»»

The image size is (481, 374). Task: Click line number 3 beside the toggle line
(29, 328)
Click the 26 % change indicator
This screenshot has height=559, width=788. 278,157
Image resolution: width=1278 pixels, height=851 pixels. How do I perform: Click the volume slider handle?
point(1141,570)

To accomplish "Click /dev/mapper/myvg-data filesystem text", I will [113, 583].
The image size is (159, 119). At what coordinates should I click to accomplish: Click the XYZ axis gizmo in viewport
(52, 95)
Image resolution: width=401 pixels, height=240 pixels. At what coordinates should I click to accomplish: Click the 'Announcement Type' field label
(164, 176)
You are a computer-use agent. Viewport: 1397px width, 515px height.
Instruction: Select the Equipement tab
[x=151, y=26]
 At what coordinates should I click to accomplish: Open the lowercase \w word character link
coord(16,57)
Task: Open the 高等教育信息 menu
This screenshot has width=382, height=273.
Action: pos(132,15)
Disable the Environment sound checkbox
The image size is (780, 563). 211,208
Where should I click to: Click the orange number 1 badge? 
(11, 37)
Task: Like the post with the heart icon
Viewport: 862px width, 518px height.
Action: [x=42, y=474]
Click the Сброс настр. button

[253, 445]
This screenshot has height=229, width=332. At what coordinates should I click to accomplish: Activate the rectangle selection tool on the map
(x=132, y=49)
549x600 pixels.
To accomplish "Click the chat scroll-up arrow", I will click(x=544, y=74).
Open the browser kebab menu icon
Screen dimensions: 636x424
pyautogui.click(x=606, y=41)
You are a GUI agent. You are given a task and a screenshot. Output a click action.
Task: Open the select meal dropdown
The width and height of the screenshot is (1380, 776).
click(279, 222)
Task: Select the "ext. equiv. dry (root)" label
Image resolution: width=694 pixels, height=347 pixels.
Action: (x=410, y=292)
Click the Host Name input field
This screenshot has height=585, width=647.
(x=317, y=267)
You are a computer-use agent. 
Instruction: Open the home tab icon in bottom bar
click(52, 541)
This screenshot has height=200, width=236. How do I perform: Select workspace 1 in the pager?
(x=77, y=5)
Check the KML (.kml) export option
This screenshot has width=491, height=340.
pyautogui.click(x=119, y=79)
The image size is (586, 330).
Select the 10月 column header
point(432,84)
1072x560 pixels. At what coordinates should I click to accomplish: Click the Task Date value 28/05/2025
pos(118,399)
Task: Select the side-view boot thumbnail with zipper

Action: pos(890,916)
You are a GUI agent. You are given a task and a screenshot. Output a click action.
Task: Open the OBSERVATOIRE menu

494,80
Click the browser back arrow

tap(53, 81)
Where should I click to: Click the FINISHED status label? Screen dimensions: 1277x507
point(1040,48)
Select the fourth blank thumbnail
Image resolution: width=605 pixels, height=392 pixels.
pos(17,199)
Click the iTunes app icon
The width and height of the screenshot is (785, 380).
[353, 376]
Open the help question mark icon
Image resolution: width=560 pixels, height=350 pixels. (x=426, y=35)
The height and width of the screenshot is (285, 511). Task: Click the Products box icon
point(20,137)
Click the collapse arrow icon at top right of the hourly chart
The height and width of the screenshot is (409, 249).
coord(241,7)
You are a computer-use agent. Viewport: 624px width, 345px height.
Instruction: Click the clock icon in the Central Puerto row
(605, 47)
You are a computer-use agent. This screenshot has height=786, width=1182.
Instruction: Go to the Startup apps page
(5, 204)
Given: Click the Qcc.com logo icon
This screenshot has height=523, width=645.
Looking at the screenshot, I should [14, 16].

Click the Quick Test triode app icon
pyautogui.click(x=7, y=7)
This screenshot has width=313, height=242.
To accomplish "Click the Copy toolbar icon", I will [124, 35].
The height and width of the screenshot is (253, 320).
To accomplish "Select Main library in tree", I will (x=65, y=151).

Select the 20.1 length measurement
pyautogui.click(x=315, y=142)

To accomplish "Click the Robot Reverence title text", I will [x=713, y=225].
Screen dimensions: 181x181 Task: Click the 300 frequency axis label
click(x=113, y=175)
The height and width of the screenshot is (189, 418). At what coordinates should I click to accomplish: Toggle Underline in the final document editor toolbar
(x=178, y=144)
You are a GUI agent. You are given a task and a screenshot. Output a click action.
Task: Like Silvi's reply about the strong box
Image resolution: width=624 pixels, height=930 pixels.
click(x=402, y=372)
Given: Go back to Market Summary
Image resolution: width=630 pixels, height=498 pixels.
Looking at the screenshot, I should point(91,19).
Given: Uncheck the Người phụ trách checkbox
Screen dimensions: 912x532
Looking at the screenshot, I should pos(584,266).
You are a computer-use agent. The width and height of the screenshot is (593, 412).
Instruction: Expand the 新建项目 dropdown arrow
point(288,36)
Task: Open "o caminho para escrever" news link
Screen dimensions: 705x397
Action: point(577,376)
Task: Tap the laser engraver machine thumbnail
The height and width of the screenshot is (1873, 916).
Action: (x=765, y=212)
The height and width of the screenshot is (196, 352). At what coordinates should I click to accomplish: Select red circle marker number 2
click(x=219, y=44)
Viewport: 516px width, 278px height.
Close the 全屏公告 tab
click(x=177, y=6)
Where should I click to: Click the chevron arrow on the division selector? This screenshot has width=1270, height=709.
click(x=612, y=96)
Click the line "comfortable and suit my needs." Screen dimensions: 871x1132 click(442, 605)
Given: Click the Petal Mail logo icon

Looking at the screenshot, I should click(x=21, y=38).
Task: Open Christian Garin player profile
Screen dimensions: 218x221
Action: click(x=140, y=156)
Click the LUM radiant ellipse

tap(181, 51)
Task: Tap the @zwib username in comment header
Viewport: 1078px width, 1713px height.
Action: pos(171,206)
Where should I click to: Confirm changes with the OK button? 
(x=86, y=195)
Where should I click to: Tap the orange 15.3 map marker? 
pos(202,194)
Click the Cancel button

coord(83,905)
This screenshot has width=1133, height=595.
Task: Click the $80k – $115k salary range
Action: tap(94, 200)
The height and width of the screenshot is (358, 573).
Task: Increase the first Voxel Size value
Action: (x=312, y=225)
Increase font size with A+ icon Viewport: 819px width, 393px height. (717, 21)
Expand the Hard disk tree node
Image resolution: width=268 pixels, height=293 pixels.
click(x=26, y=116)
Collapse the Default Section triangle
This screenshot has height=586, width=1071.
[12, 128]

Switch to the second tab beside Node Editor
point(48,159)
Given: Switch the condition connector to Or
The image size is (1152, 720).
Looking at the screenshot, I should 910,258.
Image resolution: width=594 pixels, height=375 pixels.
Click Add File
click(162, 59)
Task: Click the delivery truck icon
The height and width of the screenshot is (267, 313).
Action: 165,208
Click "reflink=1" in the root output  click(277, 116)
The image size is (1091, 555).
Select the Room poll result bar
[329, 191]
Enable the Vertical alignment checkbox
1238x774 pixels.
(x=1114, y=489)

««

#### Task prompt
Repeat all of the entries exactly.

#### Response below
The image size is (481, 374). Task: Click line number 3 beside the toggle line
(29, 328)
Click the 26 % change indicator
This screenshot has height=559, width=788. 278,157
Image resolution: width=1278 pixels, height=851 pixels. How do I perform: Click the volume slider handle?
point(1141,570)

To accomplish "Click /dev/mapper/myvg-data filesystem text", I will [113, 583].
The image size is (159, 119). At what coordinates should I click to accomplish: Click the XYZ axis gizmo in viewport
(52, 95)
Image resolution: width=401 pixels, height=240 pixels. At what coordinates should I click to accomplish: Click the 'Announcement Type' field label
(164, 176)
You are a computer-use agent. Viewport: 1397px width, 515px height.
Instruction: Select the Equipement tab
[x=151, y=26]
 At what coordinates should I click to accomplish: Open the lowercase \w word character link
coord(16,57)
Task: Open the 高等教育信息 menu
This screenshot has width=382, height=273.
Action: pos(132,15)
Disable the Environment sound checkbox
The image size is (780, 563). 211,208
Where should I click to: Click the orange number 1 badge? 
(11, 37)
Task: Like the post with the heart icon
Viewport: 862px width, 518px height.
Action: [x=42, y=474]
Click the Сброс настр. button

[253, 445]
This screenshot has height=229, width=332. At what coordinates should I click to accomplish: Activate the rectangle selection tool on the map
(x=132, y=49)
549x600 pixels.
To accomplish "Click the chat scroll-up arrow", I will click(x=544, y=74).
Open the browser kebab menu icon
Screen dimensions: 636x424
pyautogui.click(x=606, y=41)
You are a GUI agent. You are given a task and a screenshot. Output a click action.
Task: Open the select meal dropdown
The width and height of the screenshot is (1380, 776).
click(279, 222)
Task: Select the "ext. equiv. dry (root)" label
Image resolution: width=694 pixels, height=347 pixels.
Action: (x=410, y=292)
Click the Host Name input field
This screenshot has height=585, width=647.
(x=317, y=267)
You are a computer-use agent. 
Instruction: Open the home tab icon in bottom bar
click(52, 541)
This screenshot has height=200, width=236. How do I perform: Select workspace 1 in the pager?
(x=77, y=5)
Check the KML (.kml) export option
This screenshot has width=491, height=340.
pyautogui.click(x=119, y=79)
The image size is (586, 330).
Select the 10月 column header
point(432,84)
1072x560 pixels. At what coordinates should I click to accomplish: Click the Task Date value 28/05/2025
pos(118,399)
Task: Select the side-view boot thumbnail with zipper

Action: pos(890,916)
You are a GUI agent. You are given a task and a screenshot. Output a click action.
Task: Open the OBSERVATOIRE menu

494,80
Click the browser back arrow

tap(53, 81)
Where should I click to: Click the FINISHED status label? Screen dimensions: 1277x507
point(1040,48)
Select the fourth blank thumbnail
Image resolution: width=605 pixels, height=392 pixels.
pos(17,199)
Click the iTunes app icon
The width and height of the screenshot is (785, 380).
[353, 376]
Open the help question mark icon
Image resolution: width=560 pixels, height=350 pixels. (x=426, y=35)
The height and width of the screenshot is (285, 511). Task: Click the Products box icon
point(20,137)
Click the collapse arrow icon at top right of the hourly chart
The height and width of the screenshot is (409, 249).
coord(241,7)
You are a computer-use agent. Viewport: 624px width, 345px height.
Instruction: Click the clock icon in the Central Puerto row
(605, 47)
You are a computer-use agent. This screenshot has height=786, width=1182.
Instruction: Go to the Startup apps page
(5, 204)
Given: Click the Qcc.com logo icon
This screenshot has height=523, width=645.
Looking at the screenshot, I should [14, 16].

Click the Quick Test triode app icon
pyautogui.click(x=7, y=7)
This screenshot has width=313, height=242.
To accomplish "Click the Copy toolbar icon", I will [124, 35].
The height and width of the screenshot is (253, 320).
To accomplish "Select Main library in tree", I will (x=65, y=151).

Select the 20.1 length measurement
pyautogui.click(x=315, y=142)

To accomplish "Click the Robot Reverence title text", I will [x=713, y=225].
Screen dimensions: 181x181 Task: Click the 300 frequency axis label
click(x=113, y=175)
The height and width of the screenshot is (189, 418). At what coordinates should I click to accomplish: Toggle Underline in the final document editor toolbar
(x=178, y=144)
You are a GUI agent. You are given a task and a screenshot. Output a click action.
Task: Like Silvi's reply about the strong box
Image resolution: width=624 pixels, height=930 pixels.
click(x=402, y=372)
Given: Go back to Market Summary
Image resolution: width=630 pixels, height=498 pixels.
Looking at the screenshot, I should point(91,19).
Given: Uncheck the Người phụ trách checkbox
Screen dimensions: 912x532
Looking at the screenshot, I should pos(584,266).
You are a computer-use agent. The width and height of the screenshot is (593, 412).
Instruction: Expand the 新建项目 dropdown arrow
point(288,36)
Task: Open "o caminho para escrever" news link
Screen dimensions: 705x397
Action: point(577,376)
Task: Tap the laser engraver machine thumbnail
The height and width of the screenshot is (1873, 916).
Action: (x=765, y=212)
The height and width of the screenshot is (196, 352). At what coordinates should I click to accomplish: Select red circle marker number 2
click(x=219, y=44)
Viewport: 516px width, 278px height.
Close the 全屏公告 tab
click(x=177, y=6)
Where should I click to: Click the chevron arrow on the division selector? This screenshot has width=1270, height=709.
click(x=612, y=96)
Click the line "comfortable and suit my needs." Screen dimensions: 871x1132 click(442, 605)
Given: Click the Petal Mail logo icon

Looking at the screenshot, I should click(x=21, y=38).
Task: Open Christian Garin player profile
Screen dimensions: 218x221
Action: click(x=140, y=156)
Click the LUM radiant ellipse

tap(181, 51)
Task: Tap the @zwib username in comment header
Viewport: 1078px width, 1713px height.
Action: pos(171,206)
Where should I click to: Confirm changes with the OK button? 
(x=86, y=195)
Where should I click to: Tap the orange 15.3 map marker? 
pos(202,194)
Click the Cancel button

coord(83,905)
This screenshot has width=1133, height=595.
Task: Click the $80k – $115k salary range
Action: tap(94, 200)
The height and width of the screenshot is (358, 573).
Task: Increase the first Voxel Size value
Action: (x=312, y=225)
Increase font size with A+ icon Viewport: 819px width, 393px height. (717, 21)
Expand the Hard disk tree node
Image resolution: width=268 pixels, height=293 pixels.
click(x=26, y=116)
Collapse the Default Section triangle
This screenshot has height=586, width=1071.
[12, 128]

Switch to the second tab beside Node Editor
point(48,159)
Given: Switch the condition connector to Or
The image size is (1152, 720).
Looking at the screenshot, I should 910,258.
Image resolution: width=594 pixels, height=375 pixels.
Click Add File
click(162, 59)
Task: Click the delivery truck icon
The height and width of the screenshot is (267, 313).
Action: 165,208
Click "reflink=1" in the root output  click(277, 116)
The image size is (1091, 555).
Select the Room poll result bar
[329, 191]
Enable the Vertical alignment checkbox
1238x774 pixels.
(x=1114, y=489)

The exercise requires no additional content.